Not exactly LeBron James material. So it seemed odd that I really loved to watch the Olympics. The Olympics! A multi-week extravaganza of fast-twitch muscle fibers, a show of vigor broadcast into living rooms for slovenly armchair judges to dissect and debate.

I understand better now why the Olympics open a door for the otherwise sports-averse. They are a theatrical event, a parable play of the highest order.

No, not the opening ceremonies with song, dance, fire and synchronized outfits, though it doesn't get more drag than that. I mean, each category comes loaded with its own dramatic micronarrative about overcoming the odds. There are supportive parents and taskmaster coaches, heroes, villains and underdogs, friendship bonds, dirty looks, tears of triumph and defeat. The stakes could not be higher, and we watch the results in real time. Furthermore, when someone wins, they get jewelry, a hunk of precious metal tied to a ribbon. Sometimes they get flowers and a crown. The Olympics might as well be a maypole dance.

And within that framework, the games invite us to dream of a more fruitful life. Of being Kristi Yamaguchi despite having never stayed upright on skates. Of a new daily regimen devoted to the luge. Of gliding with ease on the uneven bars. They ask, what if you weren't a nerdy nobody watching from your brown 1980s carpet?

What if you weren't so afraid?

The Olympics have begun their broadcast from Italy as the Milan Cortina Games. They blast back into our homes alongside Super Bowl LX, an event also arguably steeped in outsized pageantry with the added bonus of cheese dips.

Both traditions arrive at a time of intense international discord and a blooming cold war within our own borders. Super Bowl halftime performer Bad Bunny, one of the world's bestselling artists who hails from the American territory of Puerto Rico, has become an electrified post in the invisible fence of our division. Meanwhile, rumors of United States Immigration and Customs Enforcement agents being part of the Team USA delegation in Italy have not borne out.

These open fuses coalesce into existential questions of who gets to belong, to carry a flag, to claim kinship with a nation. With daily violence in the news and the rest of the world rightly giving Americans side-eye, it's an awkward moment to slip into the patriotism of a Ralph Lauren teddy bear sweater, to root for the home team, warts and all.
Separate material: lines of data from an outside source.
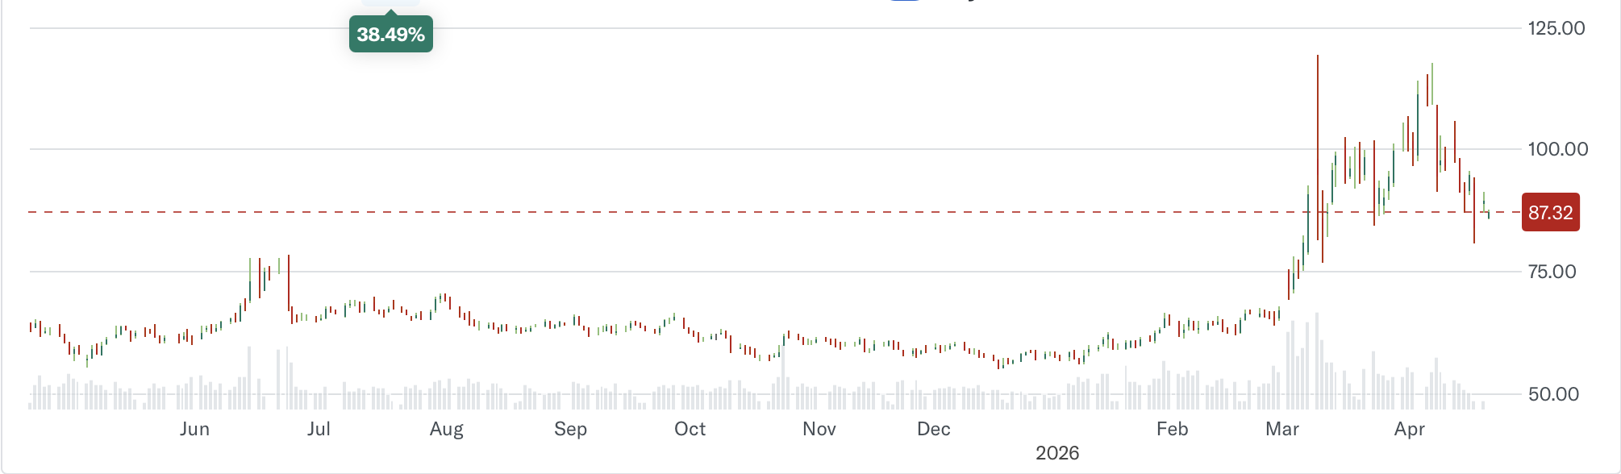Select the Nov time axis label

pos(819,429)
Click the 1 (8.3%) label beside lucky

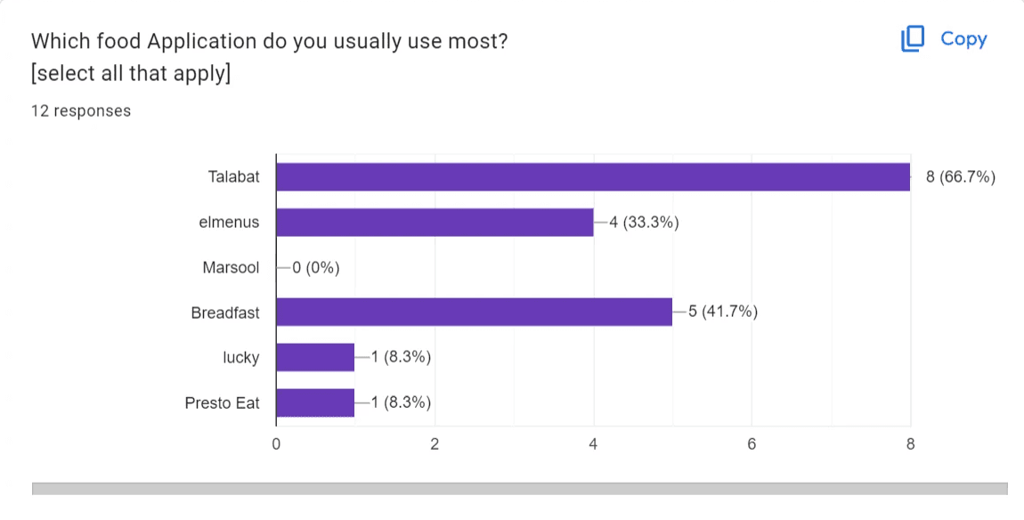click(x=400, y=357)
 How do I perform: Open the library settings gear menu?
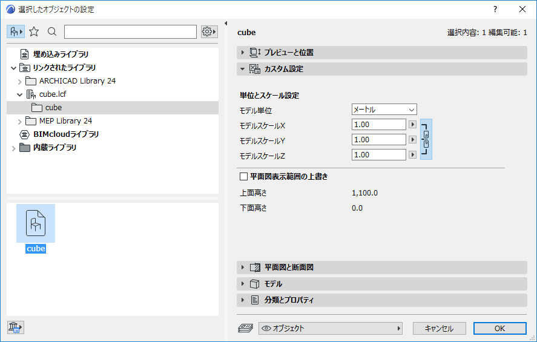pyautogui.click(x=209, y=31)
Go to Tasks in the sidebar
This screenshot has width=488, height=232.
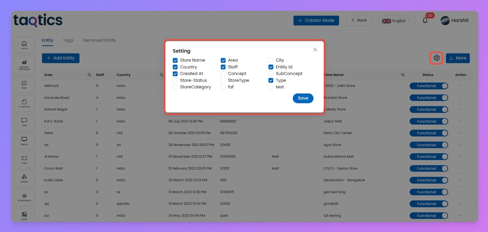tap(24, 85)
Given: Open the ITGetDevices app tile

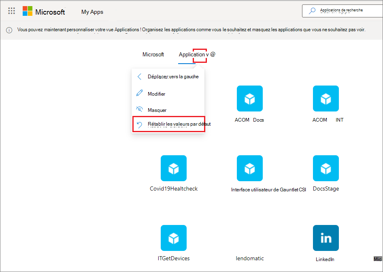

But peel off the patriotic fanfare, and the Olympics still offer the same spirit of mental opportunity they gave an uncoordinated, nearsighted child. They still grease the wheels of our innermost imaginations. They still inspire us couch-sitters to dream of enlightened callings, no matter how far-flung they feel.

I no longer wish to be a gold medal figure skater but rather, a brave and compassionate person. A curious thinker willing to be proven wrong. Someone who seeks to learn about the experiences of others rather than writing them off as strange or wrong. Someone who understands that the tapestry of life extends past our own worldviews, talents and comforts. Someone who still believes underdogs can win.

Someone who asks, what if we weren't so afraid?